■ **Things to do**
**a.** Duplicate the stretch of the Windows-on-Mac article from "Back in the" through "my Mac desktop.".
**b.** Go on with the article about running Windows on Intel Macs from the point where it stops.

## BEGIN Document section

WinOnMac Smackdown: Dual-Boot versus Virtualization
---------------------------------------------------
  by Robert Movin <[EMAIL PROTECTED]>

  Back in the days of yore when I wrote "From iPod to MacBook Pro:
  A Switcher's Tale" (you know, a month ago) I described how my
  primary personal justification for investing in a MacBook Pro was
  the possibility of eventually running Windows on my Mac desktop.
  I'd be able to work in the wonders of Mac OS X while still being
  able to access my corporate applications keeping me chained to
  Windows. I even predicted (boldly, some readers said), that it
  would be only a matter of months before we saw Windows on Macs.

<http://db.tidbits.com/getbits.acgi?tbart=08455>

  I was wrong. It was only a matter of weeks.

  Since my earlier article there's been significant progress in
  the field of running Windows on Intel-based Macs. Around the
  same time, a pair of hackers won nearly $14,000 for producing
  a repeatable method of dual-booting Windows on a Mac, and a
  universal binary version of Q emulation software appeared,
  enabling users to run Windows and Unix variations in emulation
  windows on the Mac desktop. Then, before the ink was dry on
  that $14,000 check, Apple released the Boot Camp beta version
  for official dual booting (see "Apple Opens Boot Camp for
  Windows Users" earlier in this issue).

## END Document section
## BEGIN Entries provided

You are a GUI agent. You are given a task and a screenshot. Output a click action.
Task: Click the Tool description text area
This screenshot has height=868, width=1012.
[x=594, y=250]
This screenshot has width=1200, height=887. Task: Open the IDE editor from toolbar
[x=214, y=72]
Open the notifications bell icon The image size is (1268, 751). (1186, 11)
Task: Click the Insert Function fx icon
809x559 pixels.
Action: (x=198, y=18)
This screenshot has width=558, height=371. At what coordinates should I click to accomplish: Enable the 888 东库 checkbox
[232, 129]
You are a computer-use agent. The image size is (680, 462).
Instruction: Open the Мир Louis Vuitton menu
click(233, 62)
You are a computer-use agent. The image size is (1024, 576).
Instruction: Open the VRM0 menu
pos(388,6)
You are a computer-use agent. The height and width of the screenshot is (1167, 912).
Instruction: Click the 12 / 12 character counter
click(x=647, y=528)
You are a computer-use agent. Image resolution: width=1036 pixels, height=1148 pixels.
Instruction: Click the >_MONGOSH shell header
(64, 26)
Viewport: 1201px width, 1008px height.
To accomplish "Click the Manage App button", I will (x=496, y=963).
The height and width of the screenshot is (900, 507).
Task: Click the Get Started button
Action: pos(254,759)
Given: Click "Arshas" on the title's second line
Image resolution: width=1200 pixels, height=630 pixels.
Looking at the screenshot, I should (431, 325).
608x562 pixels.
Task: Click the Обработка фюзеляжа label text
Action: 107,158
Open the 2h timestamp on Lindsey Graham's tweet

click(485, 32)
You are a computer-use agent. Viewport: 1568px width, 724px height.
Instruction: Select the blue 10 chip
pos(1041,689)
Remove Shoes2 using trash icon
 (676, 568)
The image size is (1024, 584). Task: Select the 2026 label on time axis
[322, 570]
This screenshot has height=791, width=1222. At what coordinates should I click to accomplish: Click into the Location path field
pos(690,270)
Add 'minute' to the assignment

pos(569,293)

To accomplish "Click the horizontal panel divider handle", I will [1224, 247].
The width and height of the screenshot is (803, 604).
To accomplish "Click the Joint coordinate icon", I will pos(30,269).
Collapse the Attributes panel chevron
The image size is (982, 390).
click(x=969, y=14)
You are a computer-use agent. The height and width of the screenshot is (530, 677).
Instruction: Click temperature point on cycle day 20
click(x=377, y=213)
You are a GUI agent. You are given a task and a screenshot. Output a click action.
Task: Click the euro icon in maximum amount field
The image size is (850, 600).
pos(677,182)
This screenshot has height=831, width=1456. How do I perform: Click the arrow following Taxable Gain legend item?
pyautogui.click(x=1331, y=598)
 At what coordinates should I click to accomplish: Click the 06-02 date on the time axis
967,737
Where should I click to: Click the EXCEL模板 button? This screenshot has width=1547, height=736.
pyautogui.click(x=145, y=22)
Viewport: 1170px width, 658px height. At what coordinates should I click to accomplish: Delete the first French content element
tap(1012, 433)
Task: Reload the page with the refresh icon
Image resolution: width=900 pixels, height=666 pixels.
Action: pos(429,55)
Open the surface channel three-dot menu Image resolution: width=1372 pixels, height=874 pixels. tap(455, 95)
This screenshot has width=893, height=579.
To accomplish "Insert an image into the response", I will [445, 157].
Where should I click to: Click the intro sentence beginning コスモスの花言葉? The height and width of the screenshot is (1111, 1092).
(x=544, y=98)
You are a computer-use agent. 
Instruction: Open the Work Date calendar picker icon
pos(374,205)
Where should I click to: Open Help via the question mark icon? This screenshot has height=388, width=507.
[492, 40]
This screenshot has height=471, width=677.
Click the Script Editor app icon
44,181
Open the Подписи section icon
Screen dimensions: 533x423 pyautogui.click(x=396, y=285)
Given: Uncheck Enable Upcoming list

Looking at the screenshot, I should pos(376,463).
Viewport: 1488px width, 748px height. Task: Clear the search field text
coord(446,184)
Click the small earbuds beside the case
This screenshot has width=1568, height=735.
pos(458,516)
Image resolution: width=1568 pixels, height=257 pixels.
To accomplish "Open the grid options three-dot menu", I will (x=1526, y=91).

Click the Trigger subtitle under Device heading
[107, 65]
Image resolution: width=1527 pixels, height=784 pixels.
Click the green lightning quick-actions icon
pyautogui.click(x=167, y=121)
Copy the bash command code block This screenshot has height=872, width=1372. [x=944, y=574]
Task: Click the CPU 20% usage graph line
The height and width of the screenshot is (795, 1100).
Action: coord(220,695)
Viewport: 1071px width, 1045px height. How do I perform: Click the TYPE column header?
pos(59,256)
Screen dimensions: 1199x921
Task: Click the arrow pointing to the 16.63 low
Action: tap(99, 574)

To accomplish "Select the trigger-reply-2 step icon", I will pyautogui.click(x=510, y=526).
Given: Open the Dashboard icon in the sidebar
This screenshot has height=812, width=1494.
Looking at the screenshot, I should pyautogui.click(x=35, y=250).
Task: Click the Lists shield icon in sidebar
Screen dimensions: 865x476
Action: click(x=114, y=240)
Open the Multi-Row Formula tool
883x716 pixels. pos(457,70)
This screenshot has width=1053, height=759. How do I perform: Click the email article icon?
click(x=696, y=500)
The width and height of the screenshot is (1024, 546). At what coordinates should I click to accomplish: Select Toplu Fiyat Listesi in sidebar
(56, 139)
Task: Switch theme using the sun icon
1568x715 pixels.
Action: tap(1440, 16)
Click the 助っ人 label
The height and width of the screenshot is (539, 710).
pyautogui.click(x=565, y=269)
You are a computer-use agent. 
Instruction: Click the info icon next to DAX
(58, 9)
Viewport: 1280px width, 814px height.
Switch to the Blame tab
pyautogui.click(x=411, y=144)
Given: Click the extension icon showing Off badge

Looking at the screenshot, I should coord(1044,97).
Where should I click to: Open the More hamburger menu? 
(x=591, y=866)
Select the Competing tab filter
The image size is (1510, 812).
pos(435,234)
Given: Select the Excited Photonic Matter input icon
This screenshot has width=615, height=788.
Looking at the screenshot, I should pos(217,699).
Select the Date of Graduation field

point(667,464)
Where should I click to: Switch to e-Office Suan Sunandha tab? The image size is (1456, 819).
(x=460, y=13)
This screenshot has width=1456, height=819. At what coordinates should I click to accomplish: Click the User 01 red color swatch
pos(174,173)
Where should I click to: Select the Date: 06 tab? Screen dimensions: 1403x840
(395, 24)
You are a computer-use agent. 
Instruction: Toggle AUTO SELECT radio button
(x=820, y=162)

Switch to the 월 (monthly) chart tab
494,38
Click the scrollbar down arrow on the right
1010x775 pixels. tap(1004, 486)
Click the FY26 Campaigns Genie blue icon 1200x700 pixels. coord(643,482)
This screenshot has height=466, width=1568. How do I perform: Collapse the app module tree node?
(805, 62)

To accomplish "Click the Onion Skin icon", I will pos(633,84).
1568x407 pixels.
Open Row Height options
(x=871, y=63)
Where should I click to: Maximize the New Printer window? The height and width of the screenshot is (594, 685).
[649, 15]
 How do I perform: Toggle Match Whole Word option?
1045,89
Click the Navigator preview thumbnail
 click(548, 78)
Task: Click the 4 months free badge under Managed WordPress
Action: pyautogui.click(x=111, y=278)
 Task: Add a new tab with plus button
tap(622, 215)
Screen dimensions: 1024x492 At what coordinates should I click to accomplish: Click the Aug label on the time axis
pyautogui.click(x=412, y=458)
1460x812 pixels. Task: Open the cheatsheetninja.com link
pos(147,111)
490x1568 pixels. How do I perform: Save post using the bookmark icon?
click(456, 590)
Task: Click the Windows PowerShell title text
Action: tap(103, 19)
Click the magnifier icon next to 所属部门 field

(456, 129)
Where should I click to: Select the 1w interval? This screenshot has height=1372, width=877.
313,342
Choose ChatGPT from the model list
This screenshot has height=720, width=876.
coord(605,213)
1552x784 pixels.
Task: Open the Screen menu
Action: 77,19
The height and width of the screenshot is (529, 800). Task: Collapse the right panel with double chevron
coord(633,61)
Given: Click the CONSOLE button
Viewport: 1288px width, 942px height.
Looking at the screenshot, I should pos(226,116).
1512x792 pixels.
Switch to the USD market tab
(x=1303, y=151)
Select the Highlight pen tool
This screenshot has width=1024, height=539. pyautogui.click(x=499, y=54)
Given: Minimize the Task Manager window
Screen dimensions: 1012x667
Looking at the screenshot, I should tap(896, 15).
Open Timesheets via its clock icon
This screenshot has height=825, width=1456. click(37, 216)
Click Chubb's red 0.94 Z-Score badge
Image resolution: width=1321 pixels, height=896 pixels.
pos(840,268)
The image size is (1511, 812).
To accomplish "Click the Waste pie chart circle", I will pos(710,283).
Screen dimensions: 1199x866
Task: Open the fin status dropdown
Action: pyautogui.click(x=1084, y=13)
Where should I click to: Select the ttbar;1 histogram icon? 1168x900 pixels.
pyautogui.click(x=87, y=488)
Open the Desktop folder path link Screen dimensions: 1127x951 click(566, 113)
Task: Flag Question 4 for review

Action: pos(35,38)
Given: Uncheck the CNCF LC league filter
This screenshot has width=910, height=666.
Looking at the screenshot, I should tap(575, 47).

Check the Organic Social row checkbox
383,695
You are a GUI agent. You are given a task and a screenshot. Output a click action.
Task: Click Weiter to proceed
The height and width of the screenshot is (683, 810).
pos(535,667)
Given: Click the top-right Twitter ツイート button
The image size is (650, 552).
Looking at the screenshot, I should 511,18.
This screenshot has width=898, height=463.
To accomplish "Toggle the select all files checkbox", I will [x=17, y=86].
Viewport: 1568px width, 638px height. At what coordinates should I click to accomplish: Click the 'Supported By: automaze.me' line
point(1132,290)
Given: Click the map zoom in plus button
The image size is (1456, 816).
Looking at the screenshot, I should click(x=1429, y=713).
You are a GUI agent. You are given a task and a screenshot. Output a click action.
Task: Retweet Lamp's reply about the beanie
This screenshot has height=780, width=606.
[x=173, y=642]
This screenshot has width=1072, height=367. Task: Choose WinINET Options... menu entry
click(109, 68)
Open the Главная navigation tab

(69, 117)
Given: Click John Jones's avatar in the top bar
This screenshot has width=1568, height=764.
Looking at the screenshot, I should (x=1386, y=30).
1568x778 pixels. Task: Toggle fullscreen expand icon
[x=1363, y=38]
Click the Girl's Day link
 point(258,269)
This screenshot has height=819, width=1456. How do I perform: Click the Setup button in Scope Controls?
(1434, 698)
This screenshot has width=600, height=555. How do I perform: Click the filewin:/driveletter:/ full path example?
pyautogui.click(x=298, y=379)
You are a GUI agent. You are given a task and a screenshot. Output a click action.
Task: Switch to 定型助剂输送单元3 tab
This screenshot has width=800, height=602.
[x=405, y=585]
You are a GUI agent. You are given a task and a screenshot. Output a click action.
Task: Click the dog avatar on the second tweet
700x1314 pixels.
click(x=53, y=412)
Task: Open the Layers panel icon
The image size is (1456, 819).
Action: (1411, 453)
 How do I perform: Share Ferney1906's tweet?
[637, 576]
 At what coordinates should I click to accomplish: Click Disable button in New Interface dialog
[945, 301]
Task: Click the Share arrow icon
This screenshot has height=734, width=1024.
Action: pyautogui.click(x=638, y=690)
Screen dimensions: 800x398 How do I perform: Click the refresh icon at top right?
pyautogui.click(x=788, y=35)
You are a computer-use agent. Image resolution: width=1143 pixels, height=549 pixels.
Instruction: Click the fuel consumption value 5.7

## END Entries provided

■ **Answers to the problems**
**a.**
Back in the days of yore when I wrote "From iPod to MacBook Pro:
  A Switcher's Tale" (you know, a month ago) I described how my
  primary personal justification for investing in a MacBook Pro was
  the possibility of eventually running Windows on my Mac desktop.

**b.**
<http://onmac.net/>
<http://www.kberg.ch/q/>
<http://www.apple.com/macosx/bootcamp/>

  It seems obvious that much more emphasis is focused on enabling
  dual booting over virtualization. Apple considered it important
  enough to dedicate resources to it and to release beta software
  while over 850 companies and individuals donated hard cash to
  the effort. But I see dual booting Windows on a Mac as merely a
  temporary solution, one that will fade to minor importance as we
  get full virtualization running in a hypervisor environment on
  Macs. Instead of exiting Mac OS X, rebooting and loading Windows
  XP (which will take longer than the current 23 seconds to boot Mac
  OS X on my MacBook Pro), running whatever application you need and
  then shutting down and transitioning back, you'll be able to run
  an instance of Windows XP within a window in Mac OS X, with very
  little performance degradation and support for nearly everything
  you need. Heck, I'm running a slightly crippled version of that
  exact scenario right now! But before we pit dual booting and
  virtualization in mortal combat, it's important to understand
  what virtualization and emulation are, what obstacles they face,
  and the potential long-term benefits.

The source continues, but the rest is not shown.